The company says the fans take about 5 to 8 minutes to fully spray a room. Students can enter once it's aired out. Schools in Washington, Florida, and California are also interested in using them to disinfect. (Photo: Stephanie Bennett/ Fox News)

As coronavirus cases continue to increase across the country, some school districts are getting creative when it comes to keeping students safe for when they return to school this fall.

For the Santa Cruz Valley Unified School District in southern Arizona, officials say they are adapting and taking all the essential safety precautions to reopen in August.

“Teachers will be wearing the PPE as well as shields, we’re looking at some desk shields as well for students…it’s really about getting our students back in person so that we can develop those relationships because that’s where the learning occurs and also providing that emotional support,” said David Verdugo, Superintendent of the Santa Cruz Valley Unified School District.

Along with rigorous cleaning practices, requiring masks, and offering online learning, the school district is using one tool that may set them apart from the rest.

They're using a Power Breezer, a giant fan that disperses disinfectants to combat COVID-19.

These giant fans called Power Breezers are being used to spread disinfectant across classrooms and on buses. The Santa Cruz Valley Unified School District purchased 6 of them (Stephanie Bennett/ Fox News).

“We mixed EPA approved disinfectants following the CDC guidelines, we dilute it to about a point one solution in water… and then we disperse it over 5 to 6 minutes…you get a microfilm of that disinfectant on all the surfaces, you let it sit for the dwell time anywhere from 5 to 8 minutes depending on the product your using,” said Bryan Hoadley, Chief Revenue Officer with Power Breezer.

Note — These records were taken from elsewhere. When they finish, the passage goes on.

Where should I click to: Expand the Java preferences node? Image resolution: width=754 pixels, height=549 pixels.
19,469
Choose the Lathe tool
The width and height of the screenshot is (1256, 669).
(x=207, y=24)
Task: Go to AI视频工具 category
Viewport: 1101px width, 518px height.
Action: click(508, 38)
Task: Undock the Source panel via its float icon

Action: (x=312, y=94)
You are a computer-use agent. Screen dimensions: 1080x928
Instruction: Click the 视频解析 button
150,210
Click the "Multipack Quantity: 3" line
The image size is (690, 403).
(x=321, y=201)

Typically a Power Breezer is used to cool down the military or athletes. Once COVID-19 broke out, the company decided to repurpose its fans to help fight the virus.

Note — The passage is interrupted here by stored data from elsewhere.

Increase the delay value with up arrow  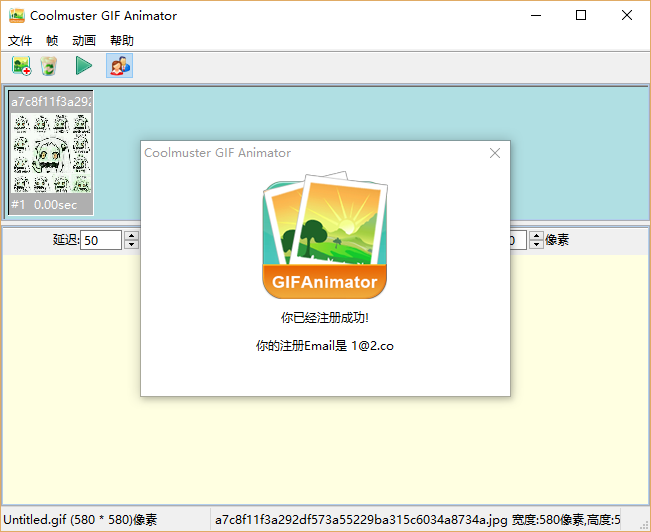(x=131, y=236)
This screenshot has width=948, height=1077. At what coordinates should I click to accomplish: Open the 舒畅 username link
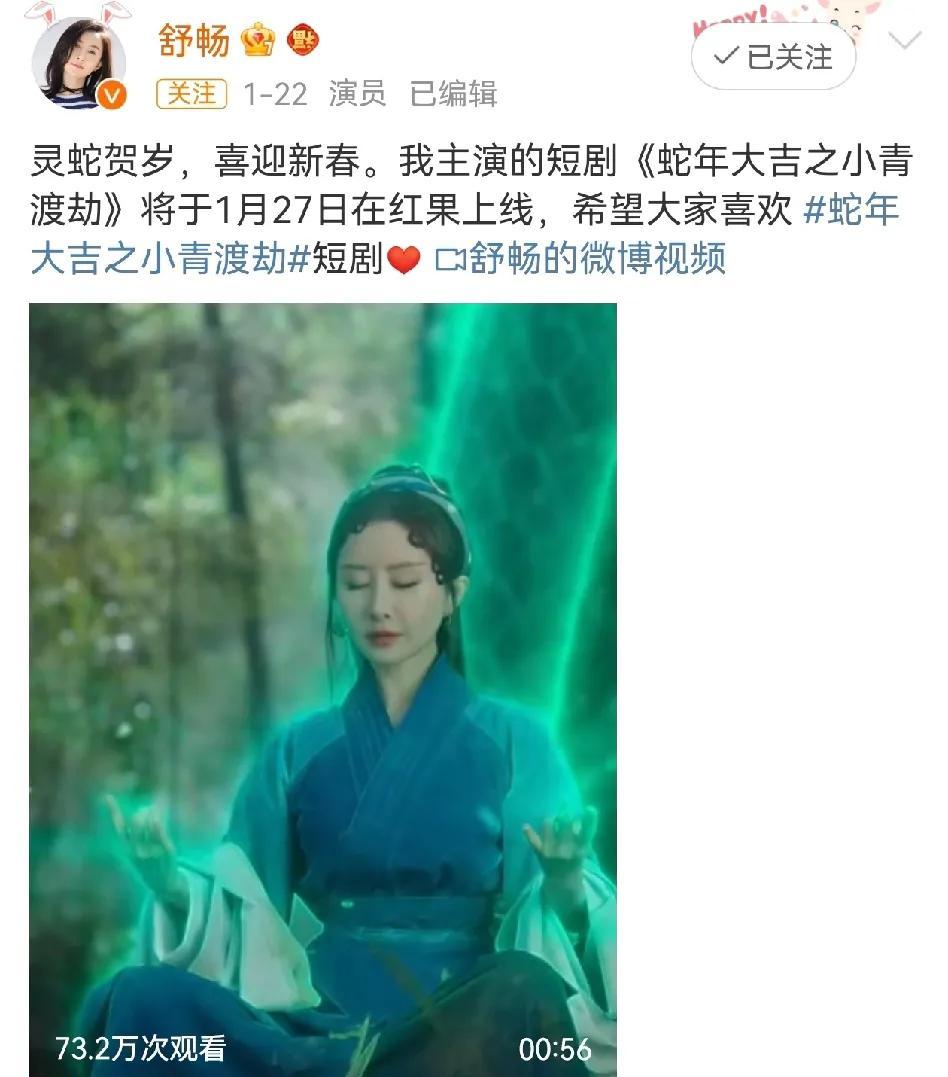[194, 41]
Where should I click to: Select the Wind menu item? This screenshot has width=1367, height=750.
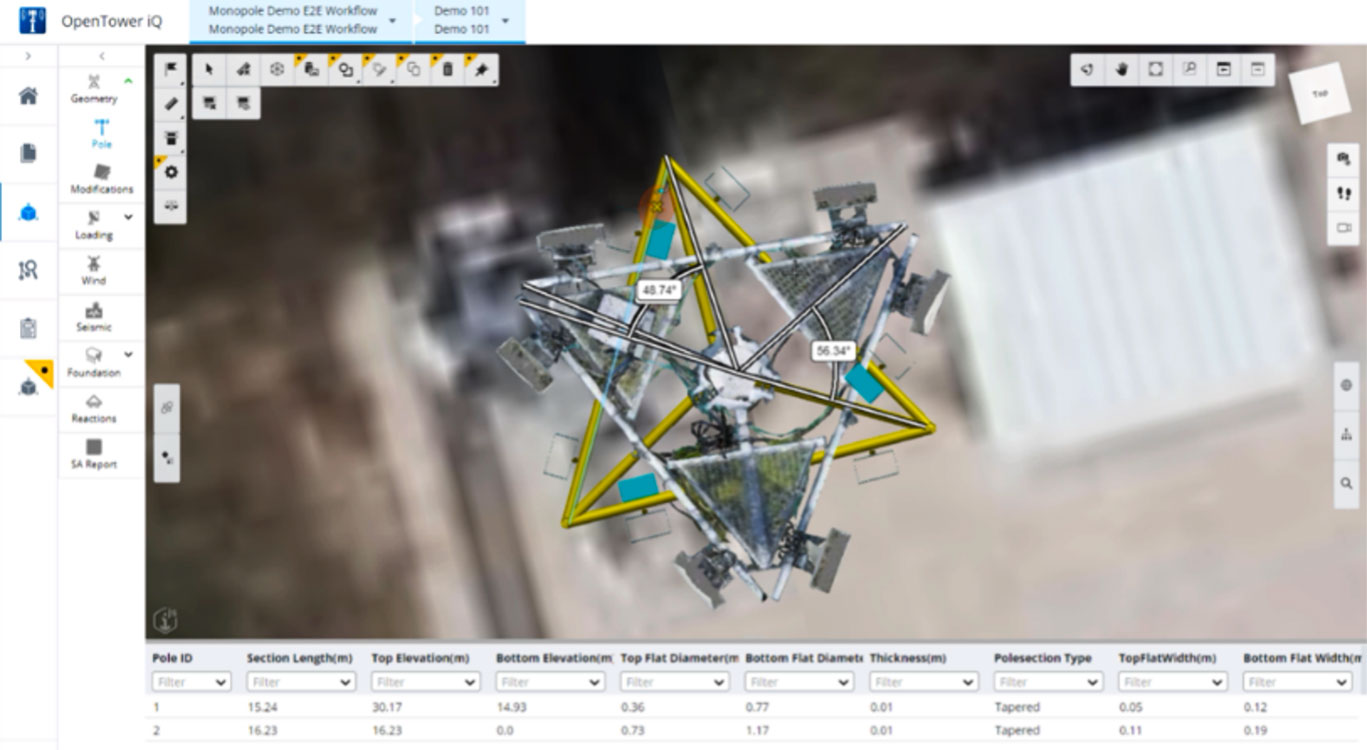94,270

“We quickly pivoted the entire company to focus on the solution,” said Hoadley. “You’re not going to have anybody in the room while you're doing the disinfecting. We recommend that you start the machine, you vacate the room, let the machine do its work and then come and turn it off with a mask on or something like that. So then once it’s ventilated, it’s very safe. It’s just like if you were going to a pool.”

Related: Publix announces face covering requirement for all stores, starting July 21

School administrators say not only will it help keep everyone safe, but it is cost-effective, too.

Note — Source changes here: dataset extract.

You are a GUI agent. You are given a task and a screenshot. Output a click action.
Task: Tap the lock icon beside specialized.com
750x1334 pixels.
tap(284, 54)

“We’re always looking for proactive ways, especially when the pandemic hit, to one, prepare to come back to school but also keep our students and our staff as safe as possible,” said Verdugo. "This will help not only from a cost-effective standpoint to be able to disinfect our rooms on a daily basis but also utilize our maintenance staff to be able to do that in a faster way and be able to continue to do it on a daily basis.”

The school district has purchased six of these fans to be used in classrooms and on buses. For the new school year, they’re planning to offer students a mix of in-school and at-home learning.

Power Breezer has around 3,500 fans across the country. They say schools in Washington, Florida, and California are also interested in using them to disinfect. Food processing facilities, jails, and prisons are currently using them as well.